La relecture par un comité d'experts indépendants, le "peer-reviewing", est censé être un gage de qualité des publications scientifiques.

Pour les travaux utilisant de grosses bases de données, comme celle sur l'hydroxychloroquine retirée début juin, "au moins un des relecteurs (devra) connaître les détails de ces données" et être en mesure "de comprendre et commenter leur intérêt et leurs limites par rapport au sujet" de l'étude. Pour les bases de données les plus vastes, The Lancet aura recours en plus à un "expert en 'data science'".

Fin mai, le Lancet avait publié une étude concluant que l'hydroxychloroquine était inefficace contre le Covid-19 et même dangereux, un travail fondé, selon ses auteurs, sur les données de près de 100.000 patients hospitalisés dans le monde. L'OMS avait dans la foulée interrompu les essais du médicament mais des doutes avaient rapidement surgi autour des données recueillies par la société Surgisphere (dont le dirigeant était mentionné comme co-auteur de l'étude) qui avait refusé d'en dévoiler les détails. Trois des quatre auteurs l'avait finalement "rétractée" et The Lancet avait présenté ses "excuses".

Pour toutes les études, The Lancet va aussi demander plus d'engagements écrits aux auteurs et que la totalité des auteurs d'une même étude engagent leur responsabilité. Par exemple, "plus d'un auteur" devra avoir eu "directement" accès aux données brutes de l'étude et les avoir "vérifiées".

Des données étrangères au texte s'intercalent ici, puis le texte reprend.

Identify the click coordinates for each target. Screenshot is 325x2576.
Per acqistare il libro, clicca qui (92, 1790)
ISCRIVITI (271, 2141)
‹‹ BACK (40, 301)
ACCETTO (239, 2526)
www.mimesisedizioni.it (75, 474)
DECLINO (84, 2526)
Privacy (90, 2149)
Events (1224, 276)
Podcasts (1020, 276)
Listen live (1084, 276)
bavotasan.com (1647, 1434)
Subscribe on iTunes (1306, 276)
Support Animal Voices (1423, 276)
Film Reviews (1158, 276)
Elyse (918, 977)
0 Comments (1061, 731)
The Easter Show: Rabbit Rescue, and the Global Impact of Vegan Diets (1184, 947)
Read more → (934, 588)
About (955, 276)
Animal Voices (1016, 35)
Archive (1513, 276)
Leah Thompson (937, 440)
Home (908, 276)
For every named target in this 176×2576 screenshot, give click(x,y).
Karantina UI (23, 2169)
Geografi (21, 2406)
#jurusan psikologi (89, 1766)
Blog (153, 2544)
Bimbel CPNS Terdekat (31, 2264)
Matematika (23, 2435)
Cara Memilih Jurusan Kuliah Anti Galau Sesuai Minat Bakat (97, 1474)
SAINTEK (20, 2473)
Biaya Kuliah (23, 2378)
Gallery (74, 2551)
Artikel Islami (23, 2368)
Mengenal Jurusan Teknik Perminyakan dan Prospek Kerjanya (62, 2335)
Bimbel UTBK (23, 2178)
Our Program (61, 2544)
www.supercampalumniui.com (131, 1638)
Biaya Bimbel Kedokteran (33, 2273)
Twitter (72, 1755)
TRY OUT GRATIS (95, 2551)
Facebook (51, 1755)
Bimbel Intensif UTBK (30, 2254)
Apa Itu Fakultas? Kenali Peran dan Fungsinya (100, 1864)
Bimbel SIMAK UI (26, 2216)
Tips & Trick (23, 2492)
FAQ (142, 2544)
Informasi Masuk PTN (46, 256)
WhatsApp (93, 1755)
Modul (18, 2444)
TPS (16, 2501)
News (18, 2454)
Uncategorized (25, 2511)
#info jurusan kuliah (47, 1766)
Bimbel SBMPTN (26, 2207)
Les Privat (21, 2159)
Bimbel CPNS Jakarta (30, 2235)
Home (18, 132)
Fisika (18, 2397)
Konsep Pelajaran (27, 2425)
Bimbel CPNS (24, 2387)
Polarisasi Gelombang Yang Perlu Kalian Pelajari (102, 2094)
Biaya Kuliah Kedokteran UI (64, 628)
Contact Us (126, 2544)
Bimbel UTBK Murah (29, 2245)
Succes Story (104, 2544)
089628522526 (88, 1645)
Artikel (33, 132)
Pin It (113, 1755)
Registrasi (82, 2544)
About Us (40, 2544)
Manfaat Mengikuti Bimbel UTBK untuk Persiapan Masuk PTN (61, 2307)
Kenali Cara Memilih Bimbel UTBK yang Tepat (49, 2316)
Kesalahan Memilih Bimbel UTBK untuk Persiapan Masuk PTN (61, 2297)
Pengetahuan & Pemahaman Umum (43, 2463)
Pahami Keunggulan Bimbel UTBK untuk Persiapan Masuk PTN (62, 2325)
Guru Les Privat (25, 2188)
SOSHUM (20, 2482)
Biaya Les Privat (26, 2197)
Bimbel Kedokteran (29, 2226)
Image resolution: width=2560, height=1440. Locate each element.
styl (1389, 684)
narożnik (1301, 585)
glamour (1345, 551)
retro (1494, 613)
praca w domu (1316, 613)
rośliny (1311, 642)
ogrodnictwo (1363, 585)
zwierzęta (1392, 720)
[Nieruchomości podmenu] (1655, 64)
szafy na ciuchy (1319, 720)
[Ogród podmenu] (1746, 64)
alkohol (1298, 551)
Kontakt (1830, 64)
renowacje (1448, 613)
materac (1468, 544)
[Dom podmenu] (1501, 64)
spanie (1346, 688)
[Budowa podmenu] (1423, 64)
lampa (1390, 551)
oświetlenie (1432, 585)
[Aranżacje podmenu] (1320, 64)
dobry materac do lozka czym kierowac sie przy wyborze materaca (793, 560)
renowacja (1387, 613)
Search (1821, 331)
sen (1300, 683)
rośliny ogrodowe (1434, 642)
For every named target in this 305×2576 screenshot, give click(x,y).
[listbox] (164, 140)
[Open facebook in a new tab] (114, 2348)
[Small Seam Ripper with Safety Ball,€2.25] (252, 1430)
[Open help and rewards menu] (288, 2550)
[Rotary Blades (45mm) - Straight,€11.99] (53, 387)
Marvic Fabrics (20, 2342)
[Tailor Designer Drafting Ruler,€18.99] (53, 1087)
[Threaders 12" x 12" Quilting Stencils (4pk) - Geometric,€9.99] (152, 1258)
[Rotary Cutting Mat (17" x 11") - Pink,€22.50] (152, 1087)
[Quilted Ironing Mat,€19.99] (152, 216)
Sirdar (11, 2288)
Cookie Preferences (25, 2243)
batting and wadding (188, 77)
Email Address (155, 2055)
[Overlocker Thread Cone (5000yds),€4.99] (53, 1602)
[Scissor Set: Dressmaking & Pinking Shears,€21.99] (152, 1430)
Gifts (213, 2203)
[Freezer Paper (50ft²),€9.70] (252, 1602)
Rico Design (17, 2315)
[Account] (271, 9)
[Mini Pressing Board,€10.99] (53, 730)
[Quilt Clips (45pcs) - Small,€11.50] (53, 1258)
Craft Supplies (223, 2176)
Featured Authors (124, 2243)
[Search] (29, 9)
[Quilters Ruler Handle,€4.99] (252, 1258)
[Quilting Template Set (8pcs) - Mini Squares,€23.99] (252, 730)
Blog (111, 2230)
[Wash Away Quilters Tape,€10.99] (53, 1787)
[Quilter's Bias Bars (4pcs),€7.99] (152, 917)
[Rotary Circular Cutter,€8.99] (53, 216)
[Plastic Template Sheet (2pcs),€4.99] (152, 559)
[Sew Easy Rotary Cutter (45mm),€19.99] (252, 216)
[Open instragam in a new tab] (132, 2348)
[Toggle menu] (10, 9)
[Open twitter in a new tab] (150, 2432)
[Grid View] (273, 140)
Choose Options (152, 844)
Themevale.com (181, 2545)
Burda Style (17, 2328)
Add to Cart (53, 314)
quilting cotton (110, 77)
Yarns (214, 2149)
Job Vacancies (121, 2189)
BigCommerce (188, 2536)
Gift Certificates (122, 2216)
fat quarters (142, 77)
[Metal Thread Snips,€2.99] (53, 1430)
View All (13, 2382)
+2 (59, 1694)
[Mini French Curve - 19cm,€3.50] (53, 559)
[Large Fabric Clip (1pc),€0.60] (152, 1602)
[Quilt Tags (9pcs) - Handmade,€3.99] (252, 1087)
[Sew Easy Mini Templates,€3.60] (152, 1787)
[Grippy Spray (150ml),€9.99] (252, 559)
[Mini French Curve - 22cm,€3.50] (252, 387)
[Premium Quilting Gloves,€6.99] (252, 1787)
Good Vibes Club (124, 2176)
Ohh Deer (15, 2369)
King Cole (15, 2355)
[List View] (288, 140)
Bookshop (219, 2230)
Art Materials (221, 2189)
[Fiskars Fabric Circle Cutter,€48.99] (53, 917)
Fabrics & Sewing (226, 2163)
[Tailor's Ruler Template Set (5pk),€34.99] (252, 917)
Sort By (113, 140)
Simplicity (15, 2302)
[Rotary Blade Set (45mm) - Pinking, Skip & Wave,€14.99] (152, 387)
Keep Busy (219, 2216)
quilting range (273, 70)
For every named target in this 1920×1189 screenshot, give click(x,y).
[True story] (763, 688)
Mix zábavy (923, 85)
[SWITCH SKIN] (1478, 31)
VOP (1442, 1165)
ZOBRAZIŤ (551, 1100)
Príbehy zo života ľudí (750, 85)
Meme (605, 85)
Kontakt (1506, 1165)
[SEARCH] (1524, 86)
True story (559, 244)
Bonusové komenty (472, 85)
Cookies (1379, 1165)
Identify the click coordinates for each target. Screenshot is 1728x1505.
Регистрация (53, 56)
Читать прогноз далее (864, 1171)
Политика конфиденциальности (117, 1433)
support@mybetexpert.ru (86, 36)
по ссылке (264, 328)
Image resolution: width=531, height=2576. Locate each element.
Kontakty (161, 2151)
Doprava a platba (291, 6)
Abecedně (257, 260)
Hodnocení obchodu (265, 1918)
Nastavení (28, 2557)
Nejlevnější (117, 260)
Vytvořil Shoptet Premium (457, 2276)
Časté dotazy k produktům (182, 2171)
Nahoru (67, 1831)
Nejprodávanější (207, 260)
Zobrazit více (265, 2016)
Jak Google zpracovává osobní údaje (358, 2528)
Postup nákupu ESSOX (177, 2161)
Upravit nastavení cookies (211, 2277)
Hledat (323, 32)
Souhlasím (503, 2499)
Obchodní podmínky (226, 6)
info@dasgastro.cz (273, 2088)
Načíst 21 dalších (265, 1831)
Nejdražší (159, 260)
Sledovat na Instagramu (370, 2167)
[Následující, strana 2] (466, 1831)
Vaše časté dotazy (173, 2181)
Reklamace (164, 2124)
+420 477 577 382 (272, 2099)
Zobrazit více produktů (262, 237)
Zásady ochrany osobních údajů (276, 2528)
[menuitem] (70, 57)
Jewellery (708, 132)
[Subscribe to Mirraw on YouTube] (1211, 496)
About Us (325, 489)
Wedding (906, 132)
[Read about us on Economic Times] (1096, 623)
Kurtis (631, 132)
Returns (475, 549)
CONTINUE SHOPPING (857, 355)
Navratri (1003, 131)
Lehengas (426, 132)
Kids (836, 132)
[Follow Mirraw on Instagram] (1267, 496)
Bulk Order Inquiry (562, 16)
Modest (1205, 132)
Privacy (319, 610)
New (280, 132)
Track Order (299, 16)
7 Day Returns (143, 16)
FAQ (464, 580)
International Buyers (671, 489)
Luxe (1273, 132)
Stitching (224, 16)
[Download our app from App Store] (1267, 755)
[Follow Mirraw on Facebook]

De plus, au moins l'un de ceux qui ont vérifié l'intégrité des données devra être un chercheur, sans lien avec l'entité commerciale (une entreprise par exemple) qui les aurait fournies le cas échéant. Un document devra préciser quelles données seront publiées, quand et comment elles le seront.

Dans un autre texte rendu public vendredi, The Lancet souligne qu'avec la pandémie, il est devenu "particulièrement compliqué" de trouver des relecteurs et que "dans certains cas, nous avons reçu cinq fois plus de manuscrits qu'en temps normal".

À ce jour, l'efficacité de l'hydroxychloroquine contre le Covid n'a pas été démontrée scientifiquement.